▶ [Trecho citado]
┌────────

31.10.09

Cataventos metálicos

Estou no banco de trás de um carro preto, meu irmão, deitado no porta-malas, dormindo.
Sinto um sono quase doentio, uma sensação incômoda de não ter controle sobre mim mesma.
Estou sendo sequestrada. Meu irmão e eu.

No banco da frente, dois homens altos, bonitos e calados.
Eu sou criança, mas também não sou.
Acordo meu irmão discretamente, ele volta para o banco de trás e ficamos juntos, de mãos dadas em silêncio.
Ouço somente o tambor do meu coração.
É um medo que nunca senti. Os homens se entreolham e olham para trás.

Passamos agora por uma espécie de campo com torres altas e discos prateados - como estes parabólicos - só que rodam velozmente, são cataventos metálicos mas servem para outras coisas, não sei dizer. Algo a ver com energia ou comunicação.

Paramos. Faz calor, está seco, mas o sol está quase se pondo.
Entramos num orfanato, asilo, uma construção baixa que se desdobra em inúmeros cômodos e quartos. O lugar está cheio de turistas, crianças...
Há freiras e enfermeiras, e com o Bruno pela mão, sigo andando na frente dos homens sequestradores. Paro em frente a uma senhora de azul marinho com a cabeça coberta como uma freira. Engasgada pelo choro, peço ajuda e explico rapidamente o que está acontecendo
- Você não está segura aqui - ela me fala aflita.

└────────

▶ [Seção de dados]

┌────────

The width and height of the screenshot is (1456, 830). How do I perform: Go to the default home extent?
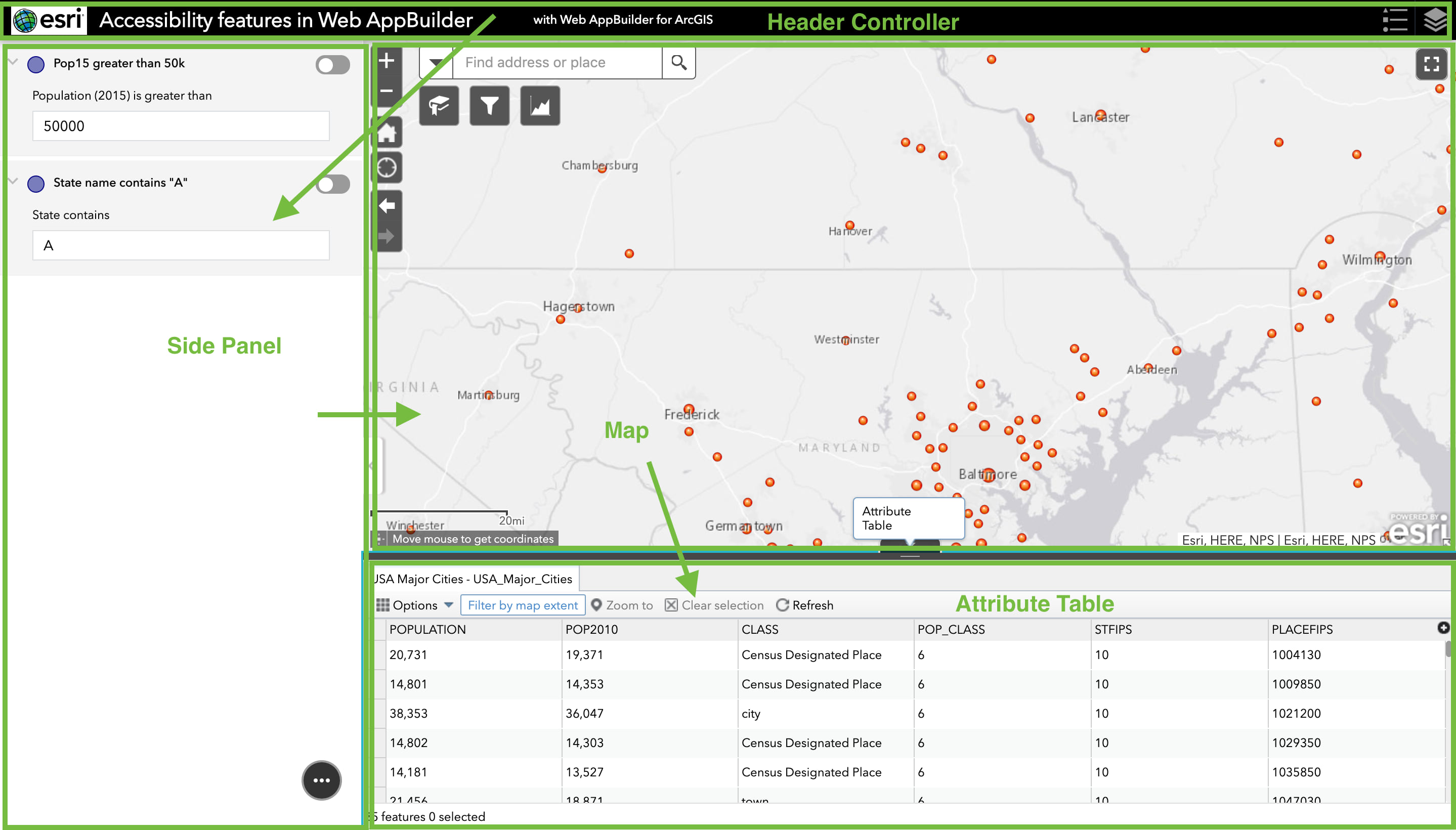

└────────

▶ [O que fazer]
1. Responda com base no trecho citado:
(a) Onde está o irmão no início, quando o carro está em movimento?
(b) Como são descritos os dois homens no banco da frente?
(c) De que cor é a roupa da senhora a quem se pede ajuda?
2. Copie do trecho citado, sem alterar nada, desde "Sinto um sono" até "bonitos e calados.", inclusive.

▶ [Respostas por tarefa]
1.
(a) Deitado no porta-malas, dormindo.
(b) Altos, bonitos e calados.
(c) Azul marinho.

2.
Sinto um sono quase doentio, uma sensação incômoda de não ter controle sobre mim mesma.
Estou sendo sequestrada. Meu irmão e eu.

No banco da frente, dois homens altos, bonitos e calados.